La lectura que hace Lale Akoner, analista global de mercados en eToro, es bastante clara: la renta variable china está absorbiendo el impacto de la crisis del petróleo casi en tiempo real, y los datos comerciales de marzo ya ofrecen una primera fotografía bastante útil. El fuerte acopio de materias primas energéticas por parte de China ayuda a explicar cómo están reaccionando sus activos bursátiles ante el deterioro del entorno geopolítico global.
Los datos de marzo apuntan justo en esa dirección. Las exportaciones moderaron claramente su crecimiento, avanzando solo un 2,5%, mientras que las importaciones se dispararon cerca de un 28%, el mayor ritmo desde 2021. Detrás de ese salto está, sobre todo, el incremento en las compras de petróleo y otras materias primas, en un movimiento que parece responder a una lógica preventiva: asegurar suministro antes de que la situación se complique aún más.
No sería nada nuevo. En crisis anteriores ya se ha visto este mismo patrón, con China reforzando inventarios energéticos cuando percibe riesgo de disrupción. Eso permite amortiguar parte del golpe, aunque no evita del todo el encarecimiento de costes en la economía y en las empresas cotizadas.
El mensaje es simple: China no está esperando a ver qué pasa, está comprando protección. Y eso ya se está reflejando tanto en sus datos comerciales como en la lectura del mercado.
Desde el punto de vista bursátil, Akoner subraya que el ajuste inicial se está manifestando más en las valoraciones que en una caída directa de los beneficios. Es una matización importante. Las crisis energéticas suelen elevar de inmediato los costes de insumos y presionar los márgenes a corto plazo, pero el castigo del mercado suele anticiparse antes de que ese deterioro aparezca de forma clara en las cuentas.
Por eso, en esta primera fase, el mercado no está tanto penalizando un desplome de resultados como reajustando múltiplos, primas de riesgo y expectativas sectoriales. Esa diferencia importa, porque deja abierta la puerta a una recuperación selectiva si el escenario energético deja de empeorar.
En este contexto, los sectores más vinculados a la energía y al movimiento físico de mercancías aparecen como los mejor posicionados. Según la analista, áreas como petróleo, transporte marítimo y logística pueden beneficiarse de un mayor poder de fijación de precios en un entorno de tensión sobre oferta y costes.
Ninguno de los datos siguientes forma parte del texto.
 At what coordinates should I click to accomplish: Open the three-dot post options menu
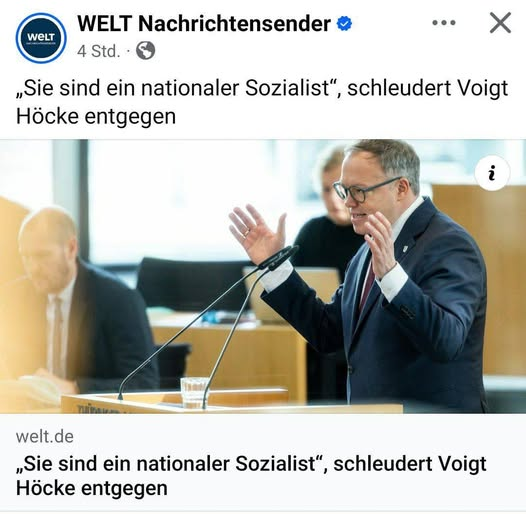(x=444, y=23)
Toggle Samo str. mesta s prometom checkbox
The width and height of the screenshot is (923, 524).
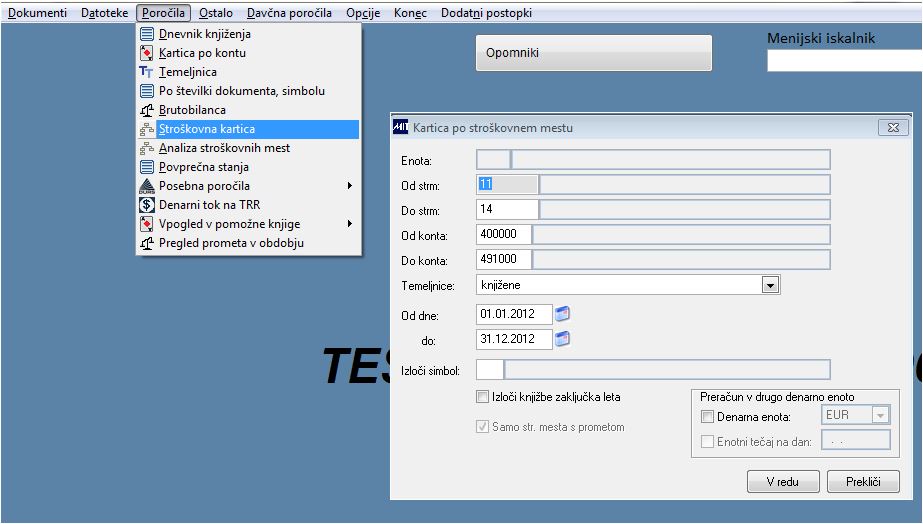pos(483,426)
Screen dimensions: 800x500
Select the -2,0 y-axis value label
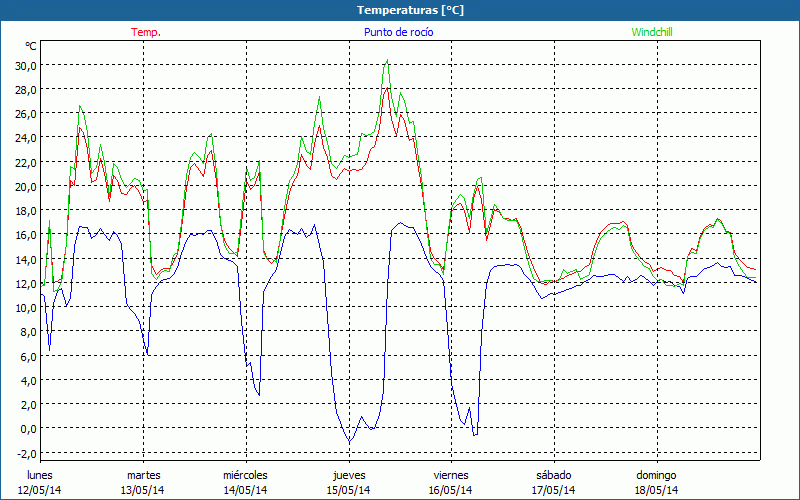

Al mismo tiempo, siguen vigentes algunos grandes temas estructurales que no dependen solo del conflicto actual. La inteligencia artificial y la seguridad energética continúan respaldadas por la política industrial y por la demanda global, algo que también se percibe en la fortaleza de las exportaciones de tecnología avanzada. Es decir, no todo en China gira ahora alrededor del petróleo: hay segmentos que mantienen impulso propio.
En momentos así, el mercado no premia estar expuesto a todo, sino estar expuesto a lo correcto: sectores con capacidad de trasladar costes, negocio estratégico o apoyo político.
La conclusión de Akoner es bastante coherente con el momento actual. Con el Estado chino actuando todavía como factor estabilizador y con el petróleo acelerando la rotación entre sectores, la estrategia más razonable para el inversor pasa por mantenerse selectivo, priorizar activos más defensivos y entender la volatilidad no necesariamente como señal de deterioro estructural, sino como una fuente potencial de oportunidad.
En resumen, la bolsa china no está ignorando la crisis del petróleo, pero tampoco está reaccionando de forma caótica. Lo que se está produciendo es una adaptación rápida: más compras de energía, presión en costes, rotación sectorial y una mayor recompensa para los segmentos con capacidad de defensa o crecimiento estructural.